Dosya incelenerek gereği düşünüldü;
Dolandırıcılık suçunun oluşabilmesi için; failin bir kimseyi, kandırabilecek nitelikte hileli davranışlarla hataya düşürüp, onun veya başkasının zararına, kendisine veya başkasına yarar sağlaması gerekmektedir. Hile nitelikli bir yalandır. Fail tarafından yapılan hileli davranış belli oranda ağır, yoğun ve ustaca olmalı, sergileniş açısından mağdurun inceleme olanağını ortadan kaldıracak nitelikte bir takım hareketler olmalıdır.
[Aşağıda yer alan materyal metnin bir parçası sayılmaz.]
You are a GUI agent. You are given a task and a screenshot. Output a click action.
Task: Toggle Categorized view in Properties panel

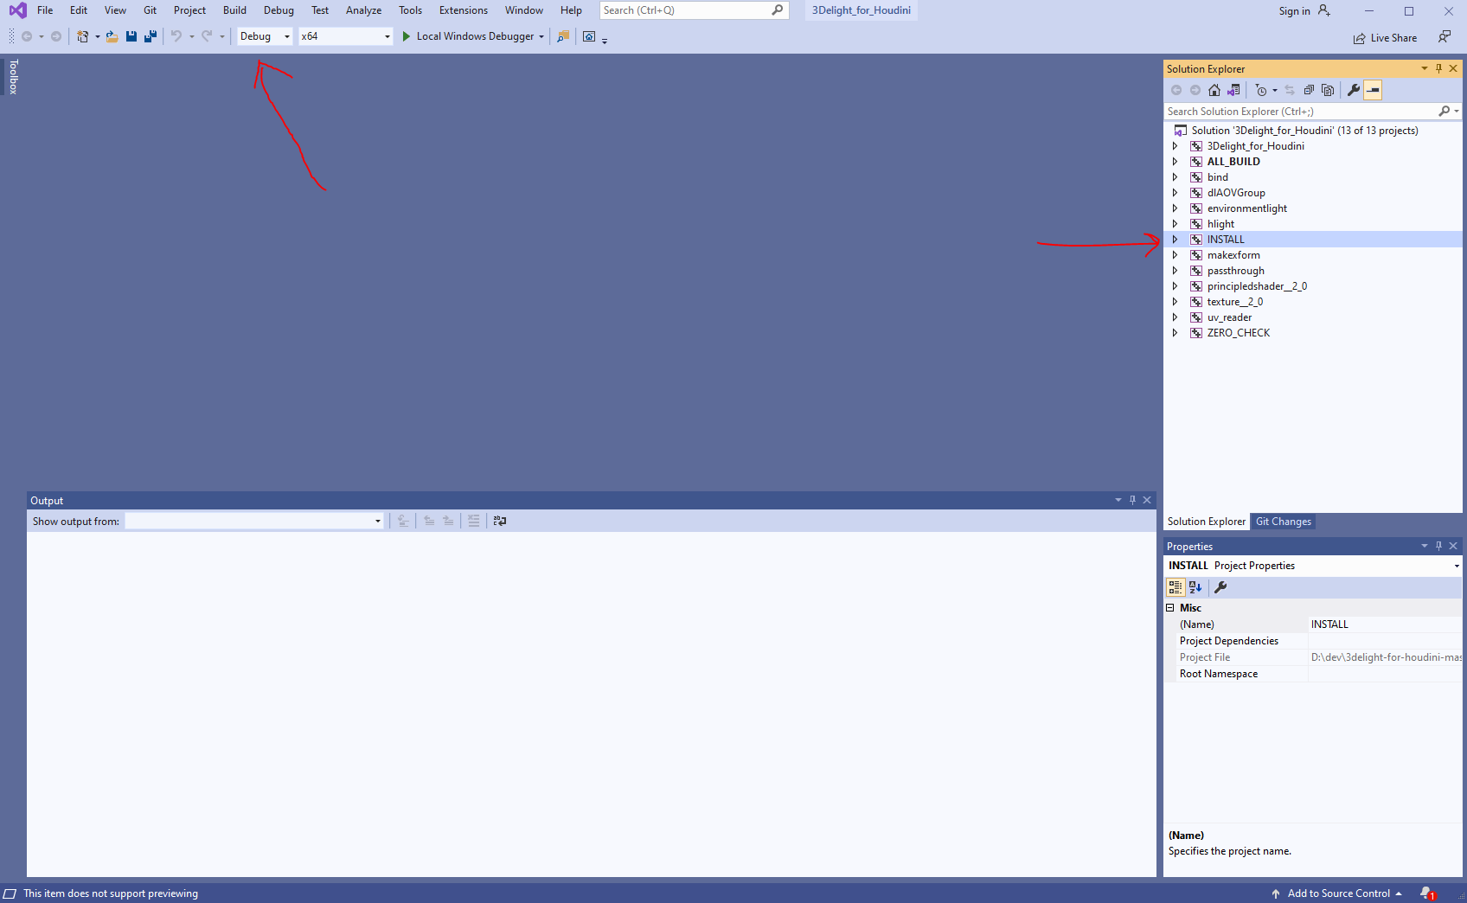click(1176, 587)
Kullanılan hileli davranışlarla mağdur yanılgıya düşürülmeli ve bu yanıltma sonucu yalanlara inanan mağdur tarafından sanık veya bir başkasına haksız çıkar sağlanmalıdır. Hilenin kandırıcı nitelikte olup olmadığı olaysal olarak değerlendirilmeli, olayın özelliği, fiille olan ilişkisi, mağdurun durumu, kullanılmışsa gizlenen veya değiştirilen belgenin nitelikleri ayrı ayrı nazara alınmalıdır.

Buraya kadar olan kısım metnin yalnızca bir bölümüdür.